A growing number of health-care providers are going a step further and using technology to better monitor chronic health conditions to keep you well and out of the hospital. At home, you can use tools such as wireless blood pressure cuffs, pulse oximeters, and scales, a glucometer, and wearables such as Fitbits or Apple Watches to gather data and upload it into software and services that run on the Internet (the Cloud). Your doctor’s office can then monitor that data manually or with the use of artificial intelligence. When a nurse navigator (a nurse who serves as a liaison between you and your doctor) sees a trend that could suggest worsening symptoms, he or she can intervene before those symptoms become a full-blown problem.
Consider a patient with congestive heart failure (CHF). When CHF worsens, patients may have a sudden weight gain in a short time and have shortness of breath that leads to walking less due to increased retention of fluid. If a wireless scale detects a 5-pound weight gain in a few days, a pulse oximeter shows low oxygen levels, and a Fitbit shows that a person’s steps have dropped dramatically, a nurse navigator can set up a telehealth appointment for the patient with the doctor to address those concerns before they worsen.
“I would strongly encourage you to manage any chronic disease using these tools,” Dr. Wilcox stresses. “They will increase your quality of life and allow you to avoid nasty germy hospitals and doctor’s offices. It should decrease the amount of time you spend going to doctor’s appointments and should cost you only minutes a day of your time.”
Hospital at Home
Telehealth isn’t limited to routine doctor visits: It’s affecting hospitalization too.
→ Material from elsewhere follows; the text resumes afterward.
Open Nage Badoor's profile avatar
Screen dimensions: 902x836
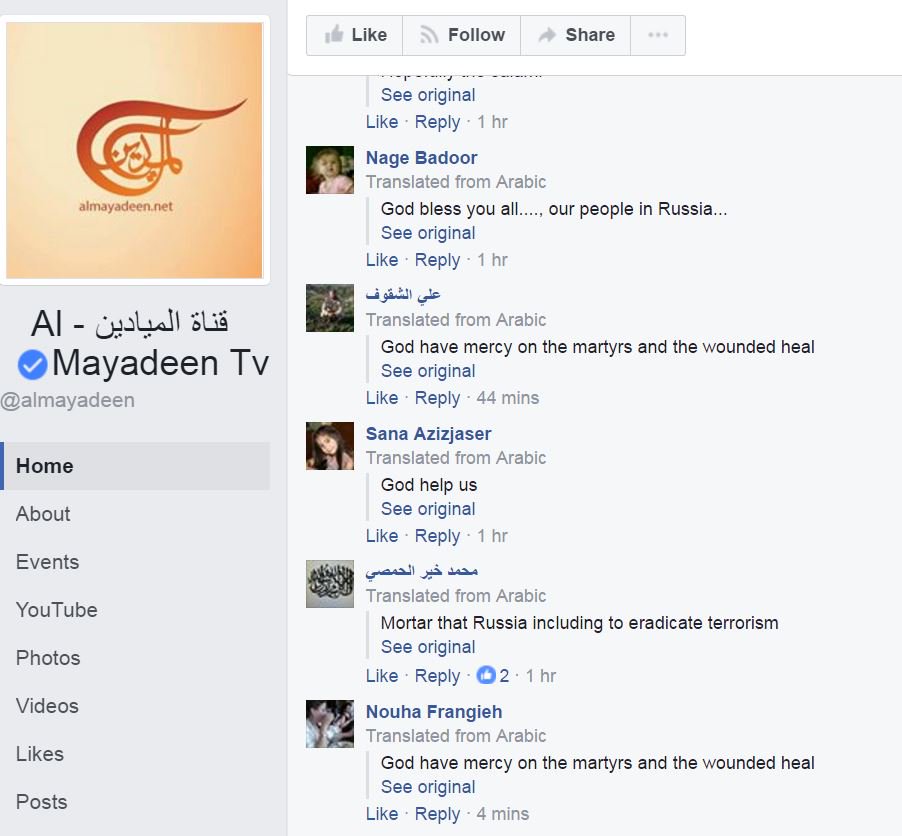coord(330,170)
Hospital-at-home can make any room in your house into a hospital room complete with oxygen tanks, medical supplies, and almost anything else you may need. Many of these programs are linked to a 24/7 monitoring system to monitor your vital signs and other pertinent health-care data in real time. Your health-care team can go over your data and communicate with you remotely, and send a nurse when you need one. Plus, you’ll have a button you can press at any time for emergency help.
For people with lower-level health issues, this is the perfect combination of technology and clinical care in which patients can derive the benefit of staying at home while their chronic care is being managed or they are recovering from an illness. Patients sleep better in a quiet home, fall less often, are more mobile, and can eat whatever they want. And studies are showing that patients recover just as well at home as in the hospital.
Dr. Wilcox predicts that, “in the future hospitals will consist only of emergency departments, intensive care units, step-down beds which is where a patient is cared for before they become a low-acuity (less sick) patient, and home care.”
The technology that doctors are using is streamlined and quick to learn and use—even for people who don’t consider themselves to be tech-savvy. But access isn’t equally available to everyone. People in rural areas may not have the broadband internet access that is necessary for video. A telephone call may be adequate in some cases, but not all. As such, in October 2020, the Federal Communications Commission introduced a $20 billion fund to improve broadband access in rural America. The Coronavirus Aid, Relief, and Economic Security (CARES) Act of March 2020 included another $200 million to help provide devices to patients who don’t have phones or computers to access telehealth.
A New Model of Care
Telehealth will play a key role in the transformation from fee-for-service health care (where doctors are paid according to how many tests and procedures they perform) to value-based care (where doctors earn more by keeping patients healthy and out of the hospital). Value-based care is provided by groups of health-care providers called accountable care organizations (ACO). In the model, a health-care team is paid a set amount of money for each person they treat—no matter what care that person needs.
If the group spends less than they’ve been given for a patient, they get to keep the difference. The best way for these groups to save money on a patient’s care is to keep them healthy and out of the hospital. Technology makes it easier for patients and providers alike to stay in touch and on top of chronic health conditions, reducing the likelihood of hospitalization.